If you find yourself duplicating a lot of logic you can extract your code to an Ember.Mixin and have your controller extend it like so:

# app/assets/javascripts/mixins/excited.js.coffee
App.Excited = Ember.Mixin.create
  levelOfExcitement: "I'm so freaking excited right now!!!"

# app/assets/javascripts/controllers/user.js.coffee
App.UserController = Ember.ObjectController.extend App.Excited,
  # your controller code
// app/assets/javascripts/mixins/excited.js
App.Excited = Ember.Mixin.create({
  levelOfExcitement: "I'm so freaking excited right now!!!"
})

// app/assets/javascripts/controllers/user.js
App.UserController = Ember.ObjectController.extend(App.Excited, {
  // your controller code
})

Now UserController would have the levelOfExcitement property.
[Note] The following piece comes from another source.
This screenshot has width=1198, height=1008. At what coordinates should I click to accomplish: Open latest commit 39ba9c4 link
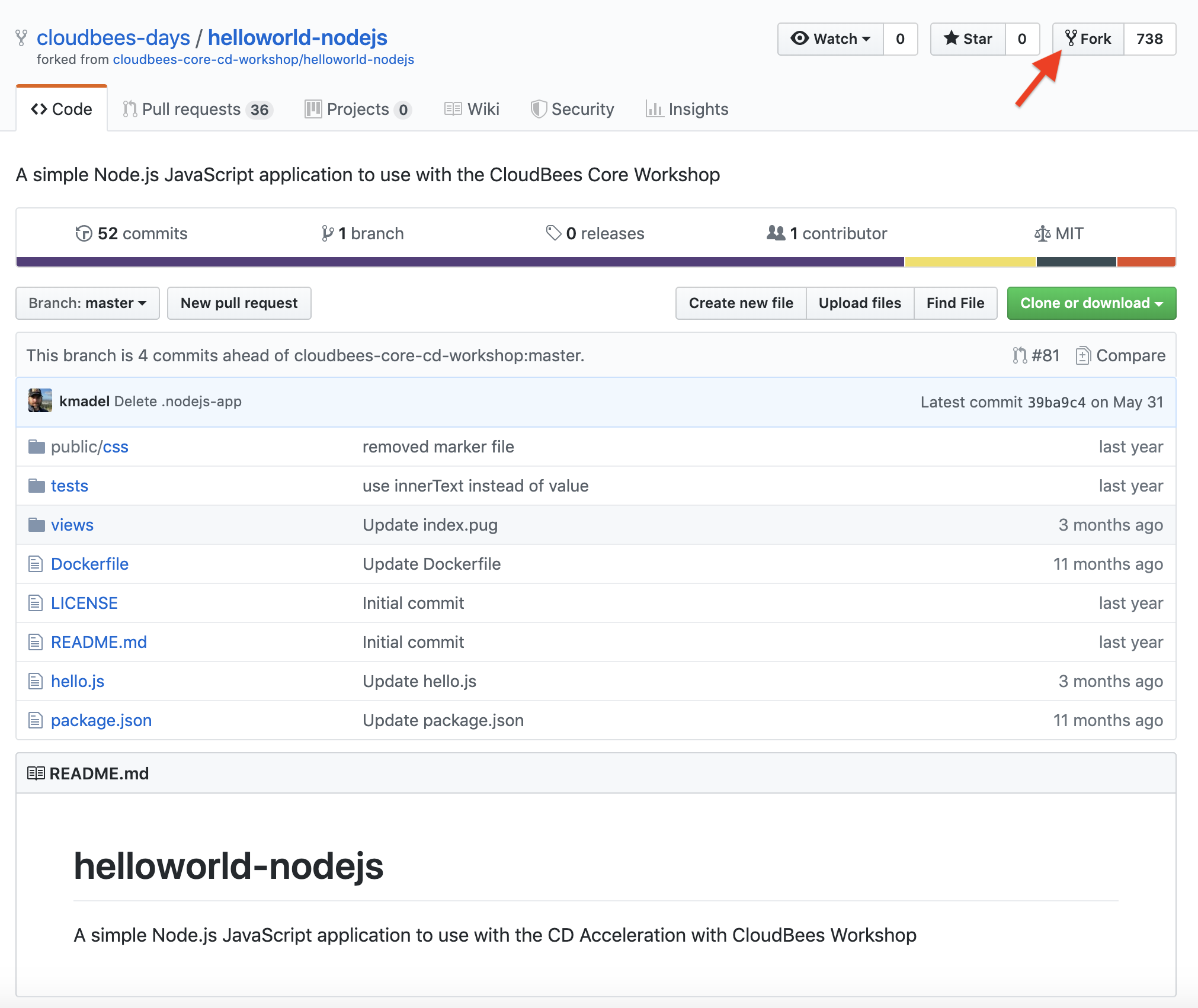pyautogui.click(x=1056, y=402)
Also notice that mixins are created with .create rather than .extend.

Executing Template Actions

Another major use for controllers is handling actions from templates. For example, a template may have a submit button or a delete link. These actions would be handled like so:

# app/assets/javascripts/controllers/user.js.coffee
App.UserController = Ember.ObjectController.extend

  actions:

    deleteUser: -> @get('model').destroyRecord()

    saveChanges: -> @get('model').save()
// app/assets/javascripts/controllers/user.js
App.UserController = Ember.ObjectController.extend({

  actions: {

    deleteUser: function() { this.get('model').destroyRecord() },

    saveChanges: function() { this.get('model').save() }

    }
})

All action handlers must go inside an actions object in the controller. This is an Ember convention to help keep your code organized.